Four Years of PTAB Trials
I’ve read quite a few AIA retrospectives over the last week in the run up to Friday’s AIA anniversary. Almost all pose the rhetorical question: “who could have predicted the PTAB would become so impactful?” Well, for starters anyone up to their armpits in NPE lawsuits with the only available USPTO solution being patent reexamination, that’s who. Prior to the AIA the pent up rage/demand for a more effective USPTO post-grant challenge solution was palpable.
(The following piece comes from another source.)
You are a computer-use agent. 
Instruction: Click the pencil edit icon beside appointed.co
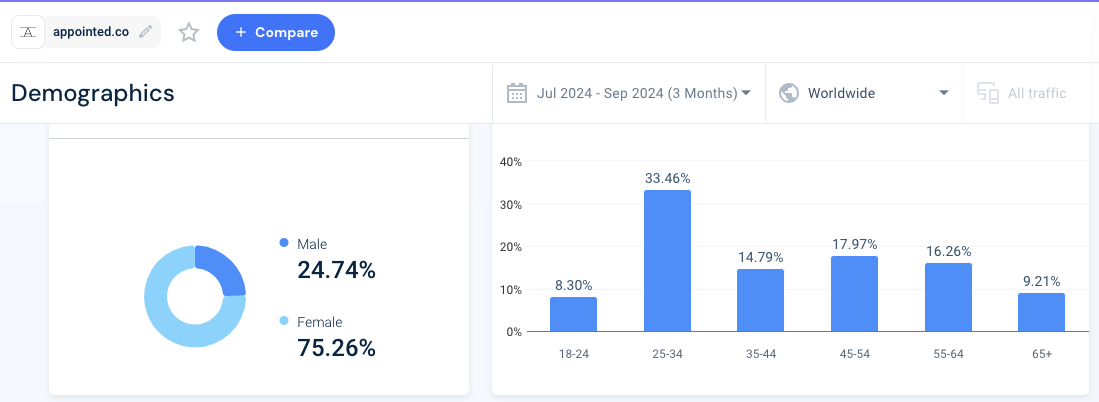point(146,32)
For that reason, back in July of 2012, I thought that PTAB trials might break the NPE business model, especially for smaller NPEs.
That said, four years into AIA trials the PTAB is not without its critics.
One of the more controversial aspects of PTAB practice to date has been the ability (or inability as some would argue) to amend. Since opening its doors, the PTAB has loosened amendment requirements repeatedly. That is, the PTAB has expanded page limits, added available claim appendices, clarified the Idle Free requirements, and provided guidance that most motions to amend fail to meet patentability burdens. On this last point, the Federal Circuit is likely to shift the burden of patentability away from the patentee and back to the challenger in Aqua Products. This change may not lead to a drastic uptick in accepted amendments, but it would at least shift the blame away from stringent agency requirements to the evidence of the patent challenger.
Other patentee friendly changes to PTAB practice include the ability to submit witness testimony in preliminary responses. This change enables a patentee to stand on equal footing with a petitioner prior to the Board’s Institution Decision. Further Board practices have evolved to protect patentees from harassment via serial filings of a same petitioner. Lastly, the Board is certainly aware of its perceived bias, and in many cases will go out of its way to ensure fairness to the patentee in procedural skirmishes.
All in all, the PTAB will always cancel more patent claims than the courts. But this truism is more a consequence of the Board’s technical decision makers, and the lower standard of evidence. Neither of these aspects can be changed absent a radical legislative overhual.
Critics will certainly try their best to lobby Congress to align agency practices with the courts in the years ahead, or even eliminate AIA trials altogether. Yet, such extreme views would seem unlikely to resonate with lawmakers given the value provided by the PTAB to various stakeholders. That’s not to say that targeted legislation will never occur, just that any such changes are likely to be incremental, and directed to ancillary practice issues.
In the short term, the Trial Practice Guide is expected to be revised to conform to present PTAB practice, and there is always the possibility of new rules, or guidance from the CAFC. It is the Federal Circuit that is likely to drive practice changes going forward. Stay tuned.
Like it or not, PTAB trials are here to stay. Happy Birthday!